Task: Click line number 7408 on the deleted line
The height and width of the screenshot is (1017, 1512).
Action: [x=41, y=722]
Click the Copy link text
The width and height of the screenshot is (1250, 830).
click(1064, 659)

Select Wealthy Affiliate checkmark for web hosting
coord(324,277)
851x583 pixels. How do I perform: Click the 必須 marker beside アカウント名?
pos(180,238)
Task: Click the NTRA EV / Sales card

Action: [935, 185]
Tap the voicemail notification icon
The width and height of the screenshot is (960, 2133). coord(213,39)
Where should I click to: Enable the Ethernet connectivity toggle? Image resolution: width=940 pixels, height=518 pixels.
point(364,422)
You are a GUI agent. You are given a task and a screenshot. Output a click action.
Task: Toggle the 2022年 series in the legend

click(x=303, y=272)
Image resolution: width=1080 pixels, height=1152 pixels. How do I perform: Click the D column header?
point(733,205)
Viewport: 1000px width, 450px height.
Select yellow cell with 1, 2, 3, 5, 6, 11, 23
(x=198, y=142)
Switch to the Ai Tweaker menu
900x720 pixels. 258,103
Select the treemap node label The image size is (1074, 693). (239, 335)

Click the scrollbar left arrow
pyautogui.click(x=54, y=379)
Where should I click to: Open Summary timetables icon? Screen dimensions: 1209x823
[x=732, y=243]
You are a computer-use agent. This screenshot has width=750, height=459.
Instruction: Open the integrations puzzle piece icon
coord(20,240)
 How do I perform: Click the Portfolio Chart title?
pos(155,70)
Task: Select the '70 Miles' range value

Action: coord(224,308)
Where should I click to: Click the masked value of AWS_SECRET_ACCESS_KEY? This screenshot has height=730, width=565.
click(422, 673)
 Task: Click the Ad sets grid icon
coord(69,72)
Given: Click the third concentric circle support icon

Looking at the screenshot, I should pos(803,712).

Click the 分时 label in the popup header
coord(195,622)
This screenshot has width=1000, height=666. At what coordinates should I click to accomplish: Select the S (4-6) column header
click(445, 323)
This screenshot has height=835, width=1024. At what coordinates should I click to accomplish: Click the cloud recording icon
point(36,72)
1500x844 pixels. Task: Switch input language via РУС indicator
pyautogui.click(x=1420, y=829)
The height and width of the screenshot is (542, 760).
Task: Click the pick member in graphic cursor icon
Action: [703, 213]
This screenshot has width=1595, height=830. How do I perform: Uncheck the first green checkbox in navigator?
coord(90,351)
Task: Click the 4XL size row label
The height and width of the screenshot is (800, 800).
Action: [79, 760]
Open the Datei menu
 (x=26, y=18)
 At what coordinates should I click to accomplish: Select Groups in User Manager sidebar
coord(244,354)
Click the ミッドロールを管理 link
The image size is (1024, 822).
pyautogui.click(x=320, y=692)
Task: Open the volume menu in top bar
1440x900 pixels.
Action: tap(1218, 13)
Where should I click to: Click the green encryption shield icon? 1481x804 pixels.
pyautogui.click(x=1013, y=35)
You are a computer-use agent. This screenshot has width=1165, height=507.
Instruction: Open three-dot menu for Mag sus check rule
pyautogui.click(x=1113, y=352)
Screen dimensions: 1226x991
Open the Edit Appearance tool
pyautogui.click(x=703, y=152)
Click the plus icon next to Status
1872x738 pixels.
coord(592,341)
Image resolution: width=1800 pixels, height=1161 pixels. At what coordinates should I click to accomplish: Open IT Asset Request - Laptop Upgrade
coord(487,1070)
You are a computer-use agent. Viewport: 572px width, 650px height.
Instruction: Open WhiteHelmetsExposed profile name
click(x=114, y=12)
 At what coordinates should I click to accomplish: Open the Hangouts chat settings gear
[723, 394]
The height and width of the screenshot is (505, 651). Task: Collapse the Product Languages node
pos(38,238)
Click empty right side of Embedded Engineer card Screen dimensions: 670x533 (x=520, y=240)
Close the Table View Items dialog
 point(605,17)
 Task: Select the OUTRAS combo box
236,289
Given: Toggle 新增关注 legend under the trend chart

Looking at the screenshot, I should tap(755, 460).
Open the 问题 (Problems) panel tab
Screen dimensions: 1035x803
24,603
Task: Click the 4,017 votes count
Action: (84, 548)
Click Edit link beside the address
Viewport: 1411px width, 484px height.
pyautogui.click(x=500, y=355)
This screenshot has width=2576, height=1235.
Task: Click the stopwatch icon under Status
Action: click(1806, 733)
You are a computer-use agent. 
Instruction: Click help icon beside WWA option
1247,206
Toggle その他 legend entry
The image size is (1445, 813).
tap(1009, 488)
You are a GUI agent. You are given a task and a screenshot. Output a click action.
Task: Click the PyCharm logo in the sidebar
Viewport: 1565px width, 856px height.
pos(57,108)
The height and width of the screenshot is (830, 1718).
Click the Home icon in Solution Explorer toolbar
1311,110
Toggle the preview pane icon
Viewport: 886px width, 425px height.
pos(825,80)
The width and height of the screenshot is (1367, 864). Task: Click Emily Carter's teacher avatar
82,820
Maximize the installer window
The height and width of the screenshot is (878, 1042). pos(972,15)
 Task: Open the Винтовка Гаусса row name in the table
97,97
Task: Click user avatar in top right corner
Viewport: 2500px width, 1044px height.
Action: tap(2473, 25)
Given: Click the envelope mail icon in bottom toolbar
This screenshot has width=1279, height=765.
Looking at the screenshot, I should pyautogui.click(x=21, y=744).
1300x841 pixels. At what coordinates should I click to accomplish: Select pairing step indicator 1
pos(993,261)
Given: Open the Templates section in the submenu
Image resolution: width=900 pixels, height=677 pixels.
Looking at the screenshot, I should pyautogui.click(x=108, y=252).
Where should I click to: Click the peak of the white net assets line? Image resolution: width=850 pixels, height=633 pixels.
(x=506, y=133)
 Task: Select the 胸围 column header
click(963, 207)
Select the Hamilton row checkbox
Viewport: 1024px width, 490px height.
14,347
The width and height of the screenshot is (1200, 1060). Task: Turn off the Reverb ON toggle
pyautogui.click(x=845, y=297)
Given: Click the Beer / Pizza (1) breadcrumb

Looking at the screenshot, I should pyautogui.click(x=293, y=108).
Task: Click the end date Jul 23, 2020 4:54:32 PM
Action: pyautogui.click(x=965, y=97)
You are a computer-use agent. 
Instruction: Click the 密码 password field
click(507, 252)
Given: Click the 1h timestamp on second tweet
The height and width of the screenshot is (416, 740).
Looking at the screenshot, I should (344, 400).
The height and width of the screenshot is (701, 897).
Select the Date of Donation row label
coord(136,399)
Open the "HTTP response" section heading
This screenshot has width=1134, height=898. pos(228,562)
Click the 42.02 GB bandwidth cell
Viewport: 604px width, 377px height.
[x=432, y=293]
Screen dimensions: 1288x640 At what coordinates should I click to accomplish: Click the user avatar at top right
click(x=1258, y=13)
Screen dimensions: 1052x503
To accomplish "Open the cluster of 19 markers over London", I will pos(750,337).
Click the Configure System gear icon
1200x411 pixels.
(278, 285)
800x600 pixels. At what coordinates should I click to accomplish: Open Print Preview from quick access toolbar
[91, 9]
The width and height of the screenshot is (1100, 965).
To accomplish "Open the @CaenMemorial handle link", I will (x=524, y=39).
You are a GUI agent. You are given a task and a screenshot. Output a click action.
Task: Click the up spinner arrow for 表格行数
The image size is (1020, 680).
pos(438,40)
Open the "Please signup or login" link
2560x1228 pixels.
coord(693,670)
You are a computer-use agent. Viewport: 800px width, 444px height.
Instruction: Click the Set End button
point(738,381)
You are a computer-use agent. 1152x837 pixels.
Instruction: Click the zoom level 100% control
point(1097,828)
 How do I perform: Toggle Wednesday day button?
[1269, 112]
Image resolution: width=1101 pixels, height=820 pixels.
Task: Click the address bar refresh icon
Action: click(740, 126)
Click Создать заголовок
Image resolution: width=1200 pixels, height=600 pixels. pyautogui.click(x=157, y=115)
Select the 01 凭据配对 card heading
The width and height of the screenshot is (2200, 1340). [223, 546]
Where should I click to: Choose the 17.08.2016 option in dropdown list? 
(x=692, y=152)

Work item: Above are the records; copy exactly the lines from the line with "Task: Click the 4XL size row label" through the line with "has width=1165, height=507.", both included.

Your solution:
Task: Click the 4XL size row label
The height and width of the screenshot is (800, 800).
Action: [79, 760]
Open the Datei menu
 (x=26, y=18)
 At what coordinates should I click to accomplish: Select Groups in User Manager sidebar
coord(244,354)
Click the ミッドロールを管理 link
The image size is (1024, 822).
pyautogui.click(x=320, y=692)
Task: Open the volume menu in top bar
1440x900 pixels.
Action: tap(1218, 13)
Where should I click to: Click the green encryption shield icon? 1481x804 pixels.
pyautogui.click(x=1013, y=35)
You are a computer-use agent. This screenshot has width=1165, height=507.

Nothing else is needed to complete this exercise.